(The records)
= Beginning of Section =

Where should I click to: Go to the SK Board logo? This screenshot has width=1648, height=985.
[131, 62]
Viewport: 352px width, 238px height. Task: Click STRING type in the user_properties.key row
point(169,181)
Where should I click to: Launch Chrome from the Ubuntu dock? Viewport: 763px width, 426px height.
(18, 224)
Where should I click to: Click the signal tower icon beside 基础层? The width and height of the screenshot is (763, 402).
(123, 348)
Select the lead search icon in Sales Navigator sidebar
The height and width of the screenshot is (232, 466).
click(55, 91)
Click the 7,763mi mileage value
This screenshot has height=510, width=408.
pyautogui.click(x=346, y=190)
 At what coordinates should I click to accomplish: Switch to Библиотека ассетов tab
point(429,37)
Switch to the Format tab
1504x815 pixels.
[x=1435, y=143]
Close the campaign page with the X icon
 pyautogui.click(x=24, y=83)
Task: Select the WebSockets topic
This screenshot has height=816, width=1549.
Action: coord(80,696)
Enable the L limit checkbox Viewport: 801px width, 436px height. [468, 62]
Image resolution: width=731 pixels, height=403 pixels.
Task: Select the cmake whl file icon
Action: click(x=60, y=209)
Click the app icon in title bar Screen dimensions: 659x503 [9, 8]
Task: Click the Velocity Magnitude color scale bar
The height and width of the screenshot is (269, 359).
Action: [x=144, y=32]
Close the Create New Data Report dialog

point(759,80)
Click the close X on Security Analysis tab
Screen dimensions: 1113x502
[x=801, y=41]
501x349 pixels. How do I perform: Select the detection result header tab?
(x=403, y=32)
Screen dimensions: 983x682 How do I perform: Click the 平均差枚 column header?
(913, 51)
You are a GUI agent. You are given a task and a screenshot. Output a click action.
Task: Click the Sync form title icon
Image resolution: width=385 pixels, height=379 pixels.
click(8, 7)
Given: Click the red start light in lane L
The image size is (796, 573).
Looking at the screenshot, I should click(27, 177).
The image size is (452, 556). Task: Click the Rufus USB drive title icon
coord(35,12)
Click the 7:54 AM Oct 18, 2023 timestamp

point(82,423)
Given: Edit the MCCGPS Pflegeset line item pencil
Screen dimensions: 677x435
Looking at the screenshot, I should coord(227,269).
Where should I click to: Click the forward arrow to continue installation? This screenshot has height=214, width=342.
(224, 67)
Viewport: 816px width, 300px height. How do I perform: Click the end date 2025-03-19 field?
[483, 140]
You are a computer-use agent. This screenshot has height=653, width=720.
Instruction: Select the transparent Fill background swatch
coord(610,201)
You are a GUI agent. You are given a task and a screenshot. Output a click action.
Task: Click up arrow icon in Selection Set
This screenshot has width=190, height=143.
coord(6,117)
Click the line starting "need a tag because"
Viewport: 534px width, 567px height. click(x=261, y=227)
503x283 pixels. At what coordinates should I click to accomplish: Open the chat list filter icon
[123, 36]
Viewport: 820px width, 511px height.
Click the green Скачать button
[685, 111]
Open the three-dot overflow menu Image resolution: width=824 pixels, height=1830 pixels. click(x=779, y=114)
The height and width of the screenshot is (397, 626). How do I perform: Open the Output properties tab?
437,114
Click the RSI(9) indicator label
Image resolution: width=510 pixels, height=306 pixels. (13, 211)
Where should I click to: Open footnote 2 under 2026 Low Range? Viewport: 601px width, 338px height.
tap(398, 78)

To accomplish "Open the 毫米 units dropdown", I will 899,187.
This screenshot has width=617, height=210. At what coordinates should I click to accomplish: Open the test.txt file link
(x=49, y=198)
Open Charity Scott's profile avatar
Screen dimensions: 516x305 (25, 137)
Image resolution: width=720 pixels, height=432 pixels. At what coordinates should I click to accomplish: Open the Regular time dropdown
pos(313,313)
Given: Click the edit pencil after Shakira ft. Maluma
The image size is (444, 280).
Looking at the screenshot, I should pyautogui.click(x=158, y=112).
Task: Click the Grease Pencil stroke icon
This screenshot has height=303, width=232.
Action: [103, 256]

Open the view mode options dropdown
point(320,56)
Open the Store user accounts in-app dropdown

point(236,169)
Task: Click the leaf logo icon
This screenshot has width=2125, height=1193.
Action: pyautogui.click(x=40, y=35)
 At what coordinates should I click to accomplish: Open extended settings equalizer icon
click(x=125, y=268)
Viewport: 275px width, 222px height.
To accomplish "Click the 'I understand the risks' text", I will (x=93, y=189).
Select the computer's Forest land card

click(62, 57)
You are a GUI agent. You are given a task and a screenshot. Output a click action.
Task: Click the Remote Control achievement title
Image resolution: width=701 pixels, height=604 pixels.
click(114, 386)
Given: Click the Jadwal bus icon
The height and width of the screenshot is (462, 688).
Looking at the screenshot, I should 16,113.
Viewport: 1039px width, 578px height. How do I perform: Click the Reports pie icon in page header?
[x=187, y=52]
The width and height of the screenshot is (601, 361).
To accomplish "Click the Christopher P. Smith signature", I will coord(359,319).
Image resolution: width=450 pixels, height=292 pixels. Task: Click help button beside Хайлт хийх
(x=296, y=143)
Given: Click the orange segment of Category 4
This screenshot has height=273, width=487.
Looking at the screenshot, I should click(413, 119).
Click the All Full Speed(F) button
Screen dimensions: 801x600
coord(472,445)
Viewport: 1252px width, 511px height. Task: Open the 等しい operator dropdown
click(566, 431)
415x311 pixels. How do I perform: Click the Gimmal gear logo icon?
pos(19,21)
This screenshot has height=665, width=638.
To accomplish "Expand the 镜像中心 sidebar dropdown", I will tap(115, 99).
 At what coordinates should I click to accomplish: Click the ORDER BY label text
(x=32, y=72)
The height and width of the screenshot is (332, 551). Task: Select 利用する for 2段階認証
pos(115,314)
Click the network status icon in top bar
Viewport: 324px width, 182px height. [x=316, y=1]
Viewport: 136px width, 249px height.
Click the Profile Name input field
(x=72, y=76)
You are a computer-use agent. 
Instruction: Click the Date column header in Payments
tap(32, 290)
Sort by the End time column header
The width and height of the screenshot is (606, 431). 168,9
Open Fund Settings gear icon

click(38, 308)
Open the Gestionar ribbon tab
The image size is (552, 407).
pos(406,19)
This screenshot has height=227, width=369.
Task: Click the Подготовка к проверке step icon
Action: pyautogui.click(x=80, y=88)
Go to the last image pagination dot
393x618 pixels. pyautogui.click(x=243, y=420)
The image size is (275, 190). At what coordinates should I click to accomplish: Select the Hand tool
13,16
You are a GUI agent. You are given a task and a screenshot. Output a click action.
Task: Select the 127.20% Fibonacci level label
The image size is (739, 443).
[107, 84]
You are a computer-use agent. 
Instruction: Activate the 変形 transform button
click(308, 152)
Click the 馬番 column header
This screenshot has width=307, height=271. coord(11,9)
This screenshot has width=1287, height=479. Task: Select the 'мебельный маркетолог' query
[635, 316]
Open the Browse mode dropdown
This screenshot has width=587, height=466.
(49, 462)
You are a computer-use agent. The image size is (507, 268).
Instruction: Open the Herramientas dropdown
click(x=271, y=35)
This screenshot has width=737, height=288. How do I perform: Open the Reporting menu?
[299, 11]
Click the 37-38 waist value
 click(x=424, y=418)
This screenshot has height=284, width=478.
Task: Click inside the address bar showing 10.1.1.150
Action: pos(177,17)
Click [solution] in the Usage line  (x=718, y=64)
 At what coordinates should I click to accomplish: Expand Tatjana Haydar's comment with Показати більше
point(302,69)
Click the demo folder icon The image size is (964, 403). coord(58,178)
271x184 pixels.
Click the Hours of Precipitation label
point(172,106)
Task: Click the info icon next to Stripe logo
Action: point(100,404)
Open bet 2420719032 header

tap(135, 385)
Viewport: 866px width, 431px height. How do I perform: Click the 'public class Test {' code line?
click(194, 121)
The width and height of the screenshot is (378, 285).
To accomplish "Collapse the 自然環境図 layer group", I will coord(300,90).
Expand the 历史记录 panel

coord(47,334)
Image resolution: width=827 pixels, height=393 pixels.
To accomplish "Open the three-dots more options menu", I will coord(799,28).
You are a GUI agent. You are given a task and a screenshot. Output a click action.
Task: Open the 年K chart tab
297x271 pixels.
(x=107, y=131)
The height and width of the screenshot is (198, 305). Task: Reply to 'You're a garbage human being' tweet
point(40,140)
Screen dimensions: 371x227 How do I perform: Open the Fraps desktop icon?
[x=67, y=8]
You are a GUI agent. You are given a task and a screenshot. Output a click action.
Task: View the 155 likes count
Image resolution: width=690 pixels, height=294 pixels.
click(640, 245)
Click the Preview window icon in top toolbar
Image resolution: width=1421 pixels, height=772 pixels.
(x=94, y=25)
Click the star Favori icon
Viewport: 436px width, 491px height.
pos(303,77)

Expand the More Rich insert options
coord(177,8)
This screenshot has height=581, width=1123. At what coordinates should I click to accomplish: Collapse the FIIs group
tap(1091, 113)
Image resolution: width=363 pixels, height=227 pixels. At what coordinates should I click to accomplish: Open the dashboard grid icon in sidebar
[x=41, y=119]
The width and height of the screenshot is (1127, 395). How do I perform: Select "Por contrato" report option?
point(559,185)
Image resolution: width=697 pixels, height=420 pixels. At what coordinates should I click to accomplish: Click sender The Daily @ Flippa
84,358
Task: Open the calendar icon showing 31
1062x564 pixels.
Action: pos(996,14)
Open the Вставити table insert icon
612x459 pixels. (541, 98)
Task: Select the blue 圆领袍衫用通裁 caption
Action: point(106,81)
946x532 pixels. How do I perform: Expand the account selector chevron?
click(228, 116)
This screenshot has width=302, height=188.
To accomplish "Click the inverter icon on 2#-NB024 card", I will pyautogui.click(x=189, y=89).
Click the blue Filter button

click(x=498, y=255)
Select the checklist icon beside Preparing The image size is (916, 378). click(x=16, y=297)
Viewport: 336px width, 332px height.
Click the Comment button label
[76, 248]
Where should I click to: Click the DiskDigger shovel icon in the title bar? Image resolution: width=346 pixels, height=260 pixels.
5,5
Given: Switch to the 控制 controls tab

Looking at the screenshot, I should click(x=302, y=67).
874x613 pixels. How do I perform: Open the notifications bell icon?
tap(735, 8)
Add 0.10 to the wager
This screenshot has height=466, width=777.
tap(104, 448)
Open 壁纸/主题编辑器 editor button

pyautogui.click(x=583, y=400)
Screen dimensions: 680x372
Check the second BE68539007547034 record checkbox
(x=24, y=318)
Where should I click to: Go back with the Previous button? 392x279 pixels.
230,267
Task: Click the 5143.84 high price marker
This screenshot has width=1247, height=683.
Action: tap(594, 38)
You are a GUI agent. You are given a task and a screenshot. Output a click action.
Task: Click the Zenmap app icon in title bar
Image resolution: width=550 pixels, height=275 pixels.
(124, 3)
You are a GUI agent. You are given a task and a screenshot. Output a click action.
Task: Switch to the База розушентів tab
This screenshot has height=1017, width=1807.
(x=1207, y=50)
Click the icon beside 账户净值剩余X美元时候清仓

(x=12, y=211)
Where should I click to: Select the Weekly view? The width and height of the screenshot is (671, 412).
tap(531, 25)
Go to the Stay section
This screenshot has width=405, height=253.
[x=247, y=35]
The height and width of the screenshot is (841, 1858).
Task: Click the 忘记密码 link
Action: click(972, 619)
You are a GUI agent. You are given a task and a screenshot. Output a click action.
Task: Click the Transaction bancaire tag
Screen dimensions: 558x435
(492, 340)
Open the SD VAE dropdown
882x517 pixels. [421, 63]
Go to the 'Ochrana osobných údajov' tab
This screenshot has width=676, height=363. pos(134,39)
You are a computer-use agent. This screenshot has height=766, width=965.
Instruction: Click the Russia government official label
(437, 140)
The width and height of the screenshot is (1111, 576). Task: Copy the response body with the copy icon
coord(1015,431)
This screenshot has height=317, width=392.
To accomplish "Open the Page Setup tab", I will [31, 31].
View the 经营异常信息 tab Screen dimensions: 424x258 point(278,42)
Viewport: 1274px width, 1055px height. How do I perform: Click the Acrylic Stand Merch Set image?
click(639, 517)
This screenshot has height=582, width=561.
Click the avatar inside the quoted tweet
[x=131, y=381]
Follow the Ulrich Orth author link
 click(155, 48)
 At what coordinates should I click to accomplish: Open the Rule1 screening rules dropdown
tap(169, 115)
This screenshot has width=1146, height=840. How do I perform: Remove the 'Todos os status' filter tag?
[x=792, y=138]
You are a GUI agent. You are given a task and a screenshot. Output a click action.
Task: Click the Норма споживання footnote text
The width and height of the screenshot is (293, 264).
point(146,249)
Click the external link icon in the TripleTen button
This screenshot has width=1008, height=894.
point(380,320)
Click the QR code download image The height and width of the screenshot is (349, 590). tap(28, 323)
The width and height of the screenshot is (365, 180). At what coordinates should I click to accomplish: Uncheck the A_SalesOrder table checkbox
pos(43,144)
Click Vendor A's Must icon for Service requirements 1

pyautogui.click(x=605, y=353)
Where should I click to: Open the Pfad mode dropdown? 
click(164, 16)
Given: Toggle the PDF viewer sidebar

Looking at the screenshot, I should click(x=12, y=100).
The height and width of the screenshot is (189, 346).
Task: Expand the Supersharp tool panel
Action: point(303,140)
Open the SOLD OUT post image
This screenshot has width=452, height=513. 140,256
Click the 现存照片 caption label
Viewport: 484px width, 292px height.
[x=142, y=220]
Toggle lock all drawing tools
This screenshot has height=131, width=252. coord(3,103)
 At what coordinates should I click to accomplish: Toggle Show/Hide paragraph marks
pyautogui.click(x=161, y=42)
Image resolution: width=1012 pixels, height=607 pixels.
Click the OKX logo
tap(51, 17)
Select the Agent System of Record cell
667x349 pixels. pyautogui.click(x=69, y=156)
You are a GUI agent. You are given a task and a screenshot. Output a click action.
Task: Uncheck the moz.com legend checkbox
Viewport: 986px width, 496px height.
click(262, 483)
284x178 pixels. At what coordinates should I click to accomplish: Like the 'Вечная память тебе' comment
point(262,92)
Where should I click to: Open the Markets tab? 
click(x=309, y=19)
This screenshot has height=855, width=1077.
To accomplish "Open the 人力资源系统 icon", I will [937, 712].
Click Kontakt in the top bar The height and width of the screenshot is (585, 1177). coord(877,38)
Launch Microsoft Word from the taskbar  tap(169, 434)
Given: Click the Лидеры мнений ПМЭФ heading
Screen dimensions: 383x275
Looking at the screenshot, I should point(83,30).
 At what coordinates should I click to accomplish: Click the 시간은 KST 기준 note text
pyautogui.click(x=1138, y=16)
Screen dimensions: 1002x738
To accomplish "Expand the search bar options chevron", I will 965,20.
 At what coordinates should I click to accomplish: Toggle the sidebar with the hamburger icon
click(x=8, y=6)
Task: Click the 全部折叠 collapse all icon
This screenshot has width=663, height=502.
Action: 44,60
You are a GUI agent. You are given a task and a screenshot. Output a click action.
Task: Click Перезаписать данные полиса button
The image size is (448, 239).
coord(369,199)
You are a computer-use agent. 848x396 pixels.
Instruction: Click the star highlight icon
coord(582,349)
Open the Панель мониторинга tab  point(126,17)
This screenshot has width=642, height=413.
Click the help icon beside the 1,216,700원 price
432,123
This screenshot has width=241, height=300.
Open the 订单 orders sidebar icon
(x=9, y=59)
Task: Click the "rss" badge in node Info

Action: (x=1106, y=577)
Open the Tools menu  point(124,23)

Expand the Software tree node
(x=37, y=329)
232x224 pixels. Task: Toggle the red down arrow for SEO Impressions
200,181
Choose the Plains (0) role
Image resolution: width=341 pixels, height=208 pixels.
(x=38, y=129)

= End of Section =

(Assigned task) The response must give every line from the material above that holds the string "three".

(Written answer)
Open the three-dot overflow menu Image resolution: width=824 pixels, height=1830 pixels. click(x=779, y=114)
To accomplish "Open the three-dots more options menu", I will coord(799,28).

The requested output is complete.